A slightly more interesting case can be found at:

http://www.ib.hu-berlin.de/~mayr/wem/
and the three weblog links given there, namely:
http://www.ib.hu-berlin.de/~mayr/wem/sample1.log
http://www.ib.hu-berlin.de/~mayr/wem/sample2.log
http://www.ib.hu-berlin.de/~mayr/wem/sample3.log
You should look at the third sample log first. So, try:
ydatclf http://www.ib.hu-berlin.de/~mayr/wem/sample3.log
One thing you can notice is that the log must have been processed to convert the IP addresses to just the domain information in non-numeric format. Now, if you look at either of the other two sample logs, you will notice a very short, multi-colored spike all the way to the left and a very tall, multi-colored spike all the way to the right. A look at the time axis indicates that the left spike is so 20th century, 1970 to be precise, while the right spike is 21st century. If you sweep out the short spike, you will see a handful of records in the detail table. Clearly, the format of those records became garbled somehow, perhaps in the post-processing that was done to adjust the IP addresses. Let's use YDAT to find those records in the data file. Try the following:
  1. If the data file is not already on your local disk, then in the event plot window's menubar, select File->Save->All to save the complete data set to disk.
  2. In the Log Detail window, de-select all the records in the table. One way to do this action is to use the menubar option Show->All Off.
  3. Back in the event plot menubar, select File->Save->Selected.
  4. You can now use the Unix diff command to find the badly formatted records by entering something like the following at a terminal prompt:
    diff dataset_all dataset_selected
    which tells you, for example, that the problems lie at lines 928, 1430, 3561, 5357 and 8493 in the original sample1.log data file.
  5. Incidentally, to view just the correctly formatted records, select the following from the event plot menubar: File->Load->Selected.
Of course, if all we wanted to do was see the problem lines, we could have done File->Save->Unselected in Step 3 above, but we were looking to find the problem lines within the context of the original data file so we did a little extra work.
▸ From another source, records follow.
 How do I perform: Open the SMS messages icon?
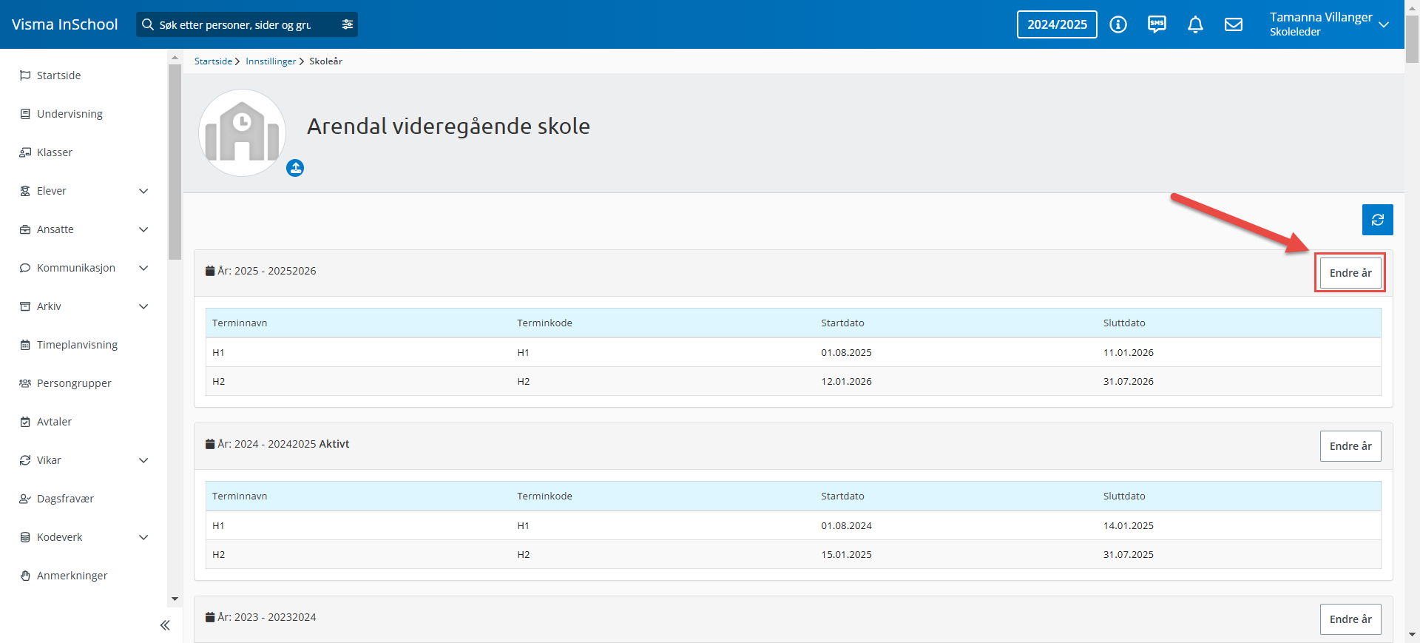tap(1157, 24)
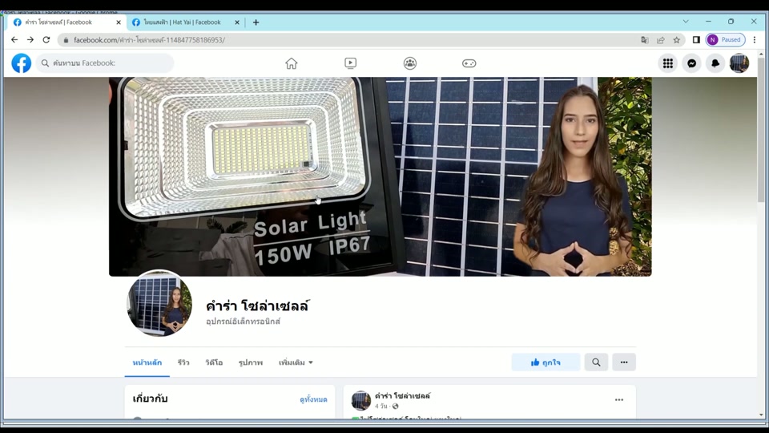Search within the page using magnifier button

596,362
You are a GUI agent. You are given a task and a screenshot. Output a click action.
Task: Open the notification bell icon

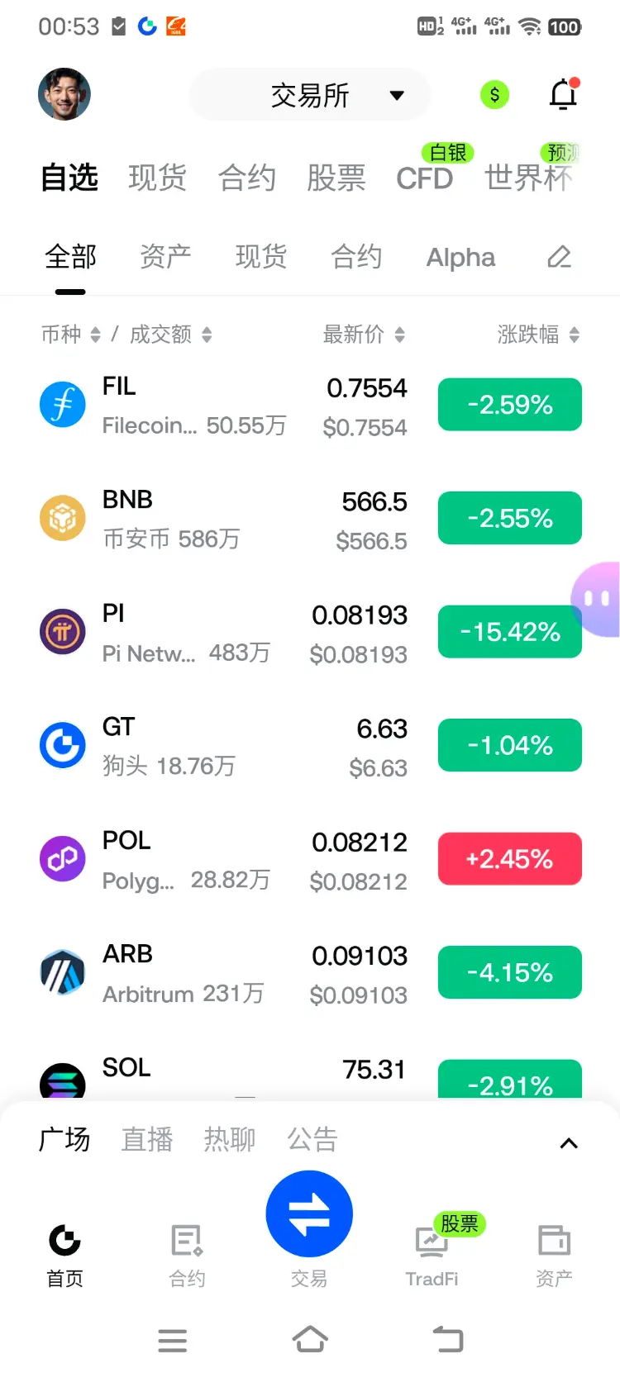pyautogui.click(x=564, y=94)
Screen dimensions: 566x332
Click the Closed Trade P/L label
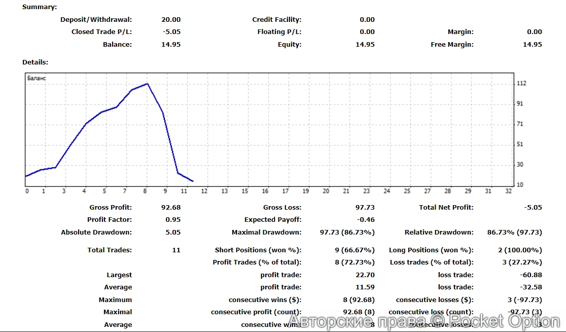(x=101, y=31)
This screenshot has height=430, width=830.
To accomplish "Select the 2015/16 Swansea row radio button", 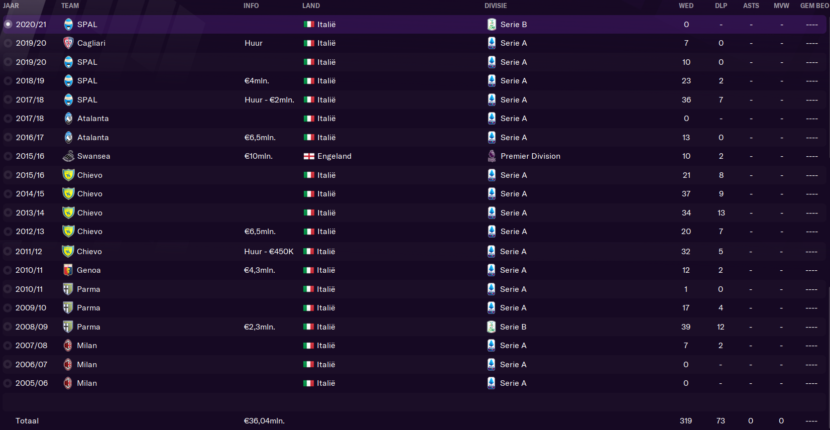I will click(x=8, y=156).
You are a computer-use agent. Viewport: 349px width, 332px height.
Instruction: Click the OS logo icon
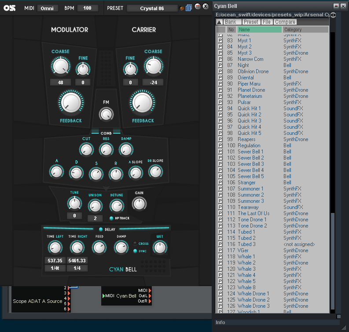point(9,8)
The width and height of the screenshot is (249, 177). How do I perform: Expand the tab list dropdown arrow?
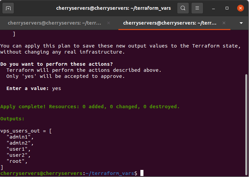[x=241, y=23]
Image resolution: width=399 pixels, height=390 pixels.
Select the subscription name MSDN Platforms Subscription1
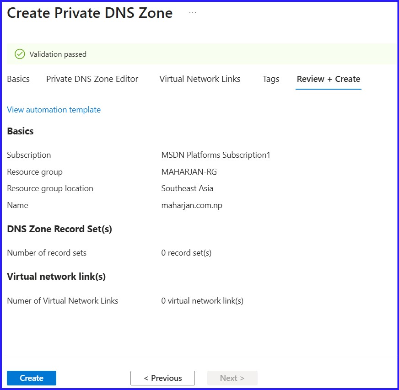216,155
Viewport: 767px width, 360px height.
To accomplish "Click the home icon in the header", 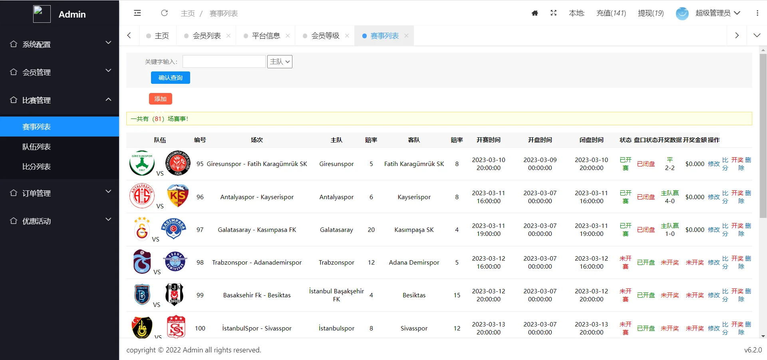I will tap(535, 13).
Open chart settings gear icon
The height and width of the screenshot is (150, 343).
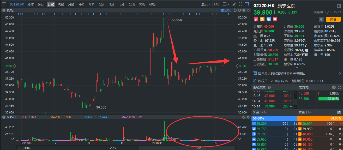[x=248, y=10]
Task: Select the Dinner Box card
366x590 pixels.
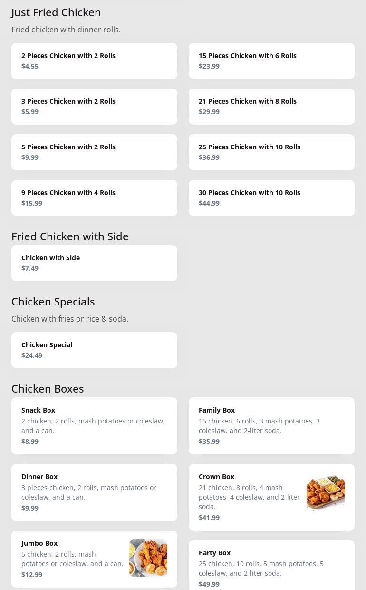Action: click(94, 492)
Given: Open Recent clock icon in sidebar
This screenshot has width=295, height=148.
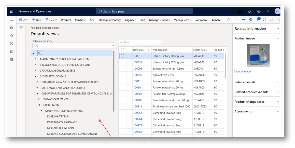Looking at the screenshot, I should (x=12, y=44).
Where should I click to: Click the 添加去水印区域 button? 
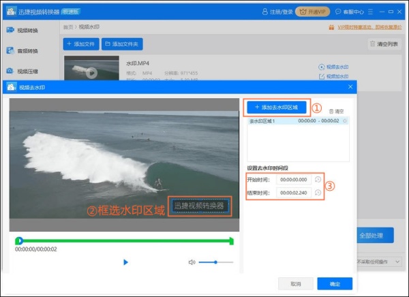pos(277,107)
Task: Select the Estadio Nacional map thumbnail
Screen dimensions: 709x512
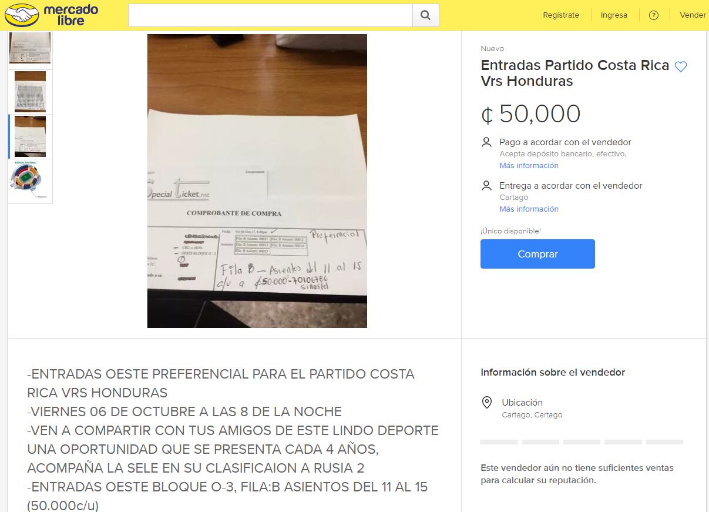Action: 30,181
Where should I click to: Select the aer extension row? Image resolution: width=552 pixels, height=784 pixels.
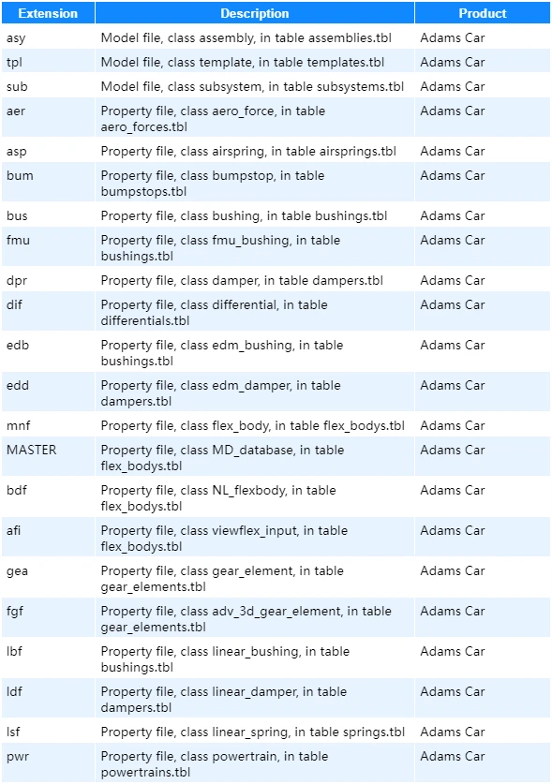click(276, 119)
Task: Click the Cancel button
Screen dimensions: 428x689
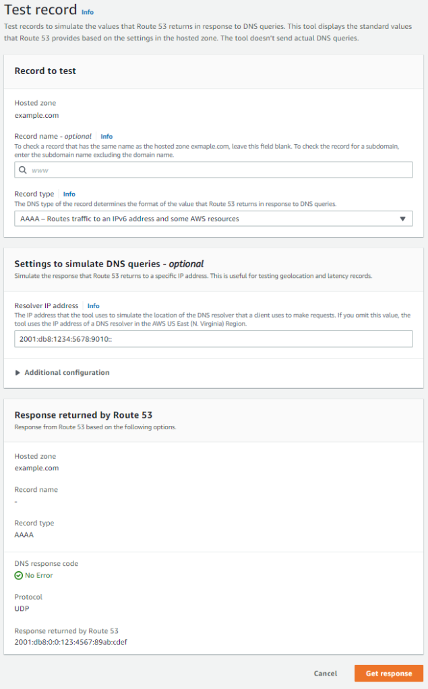Action: (x=326, y=673)
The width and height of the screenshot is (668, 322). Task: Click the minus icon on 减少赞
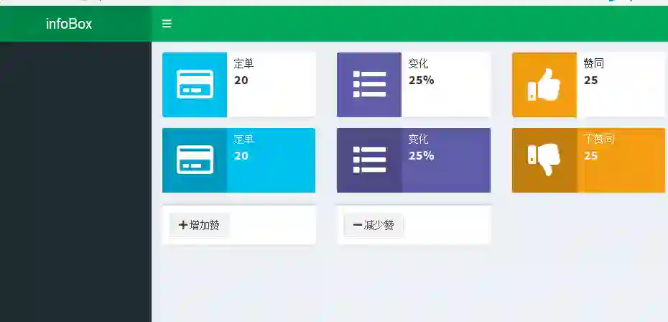coord(357,225)
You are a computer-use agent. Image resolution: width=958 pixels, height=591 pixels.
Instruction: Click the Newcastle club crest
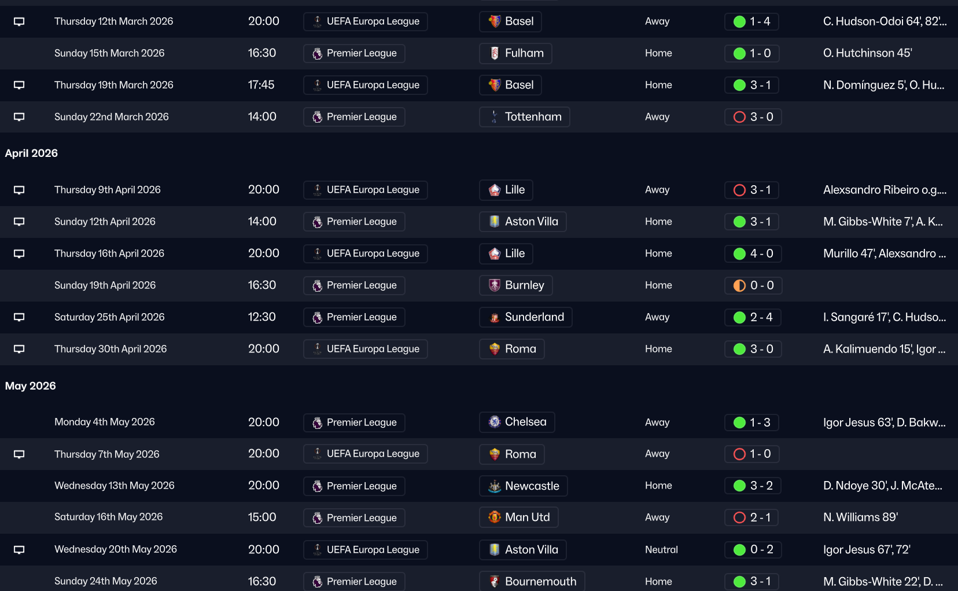[495, 486]
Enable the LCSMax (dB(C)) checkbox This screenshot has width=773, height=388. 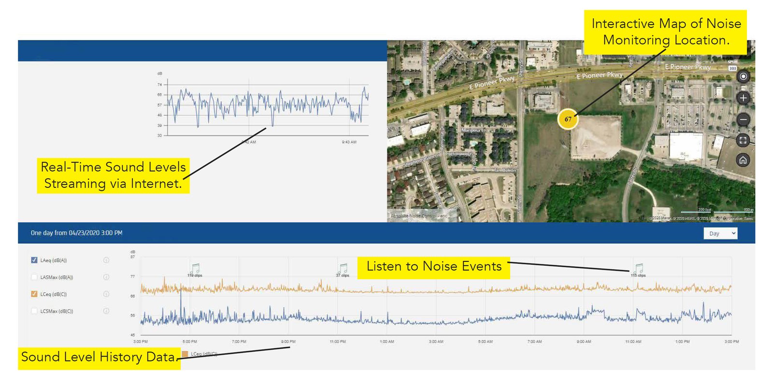coord(34,311)
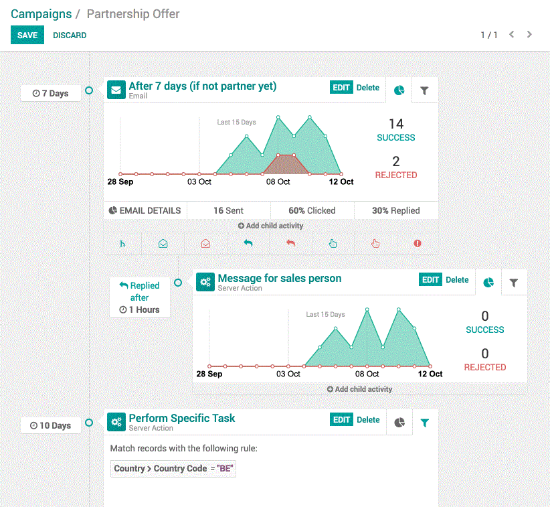Choose the red bounced exclamation icon
Image resolution: width=550 pixels, height=507 pixels.
(418, 244)
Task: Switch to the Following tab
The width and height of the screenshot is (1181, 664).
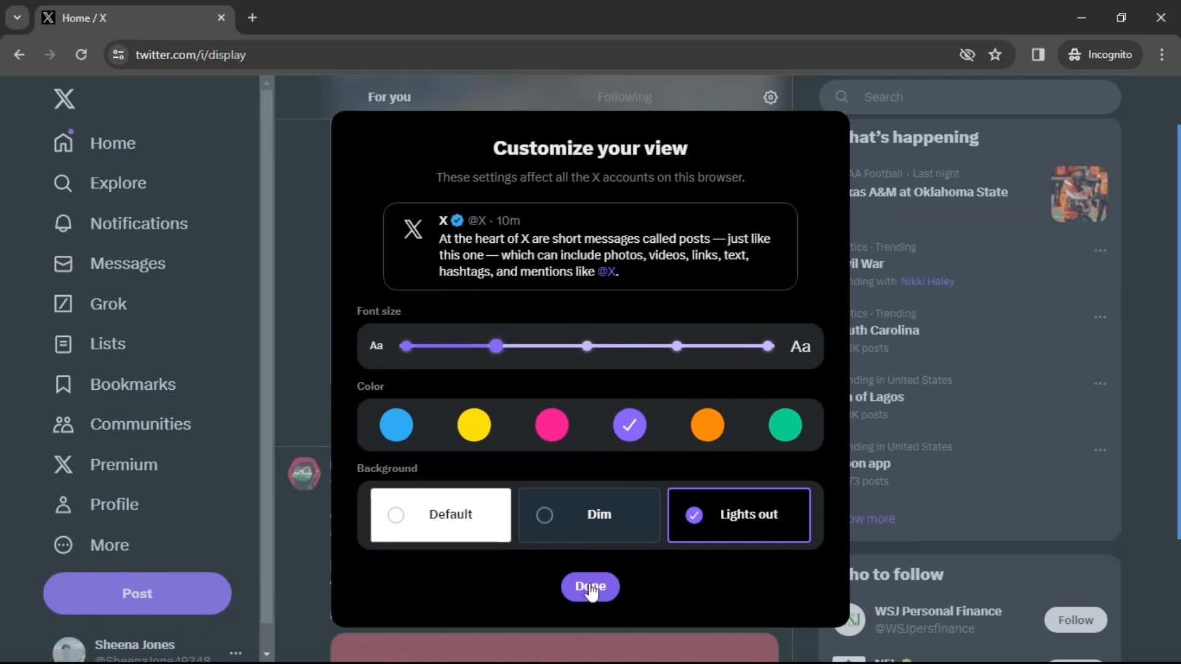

We recommend looking at your own weblog rather than these examples, since looking at your own data will be more interesting and more meaningful than these other data sets. We only mention these because they happen to be publicly available.

Some of you may have noticed the subtle up/down triangle in the upper-right corner of the event plot (and also the dot in the upper center of the event plot) which indicate that there is a split pane in the window. If you click on the down triangle, the split pane will open up, revealing another event plot. For this plot, the y-axis is unimportant, it is intended to indicate the sequence of activity. By filtering down to a single IP address, selecting a short duration of time in the event plot zooming in on the sequential plot until it fills the window and, finally, sweeping out all the points in the sequential plot so as to populate the detail table, you would end up seeing something like what is shown Figure 2. By reading down the table, you can determine what one visitor did at your site in sequence. The sequential graph helps to visualize the time spent on each page while the table quantifies the information.

[Image: YDATCLF demo 2]

Figure 2. YDATCLF displaying the sample weblog data and showing the sequencing plot.

 

Yoix is a registered trademark of AT&T Intellectual Property.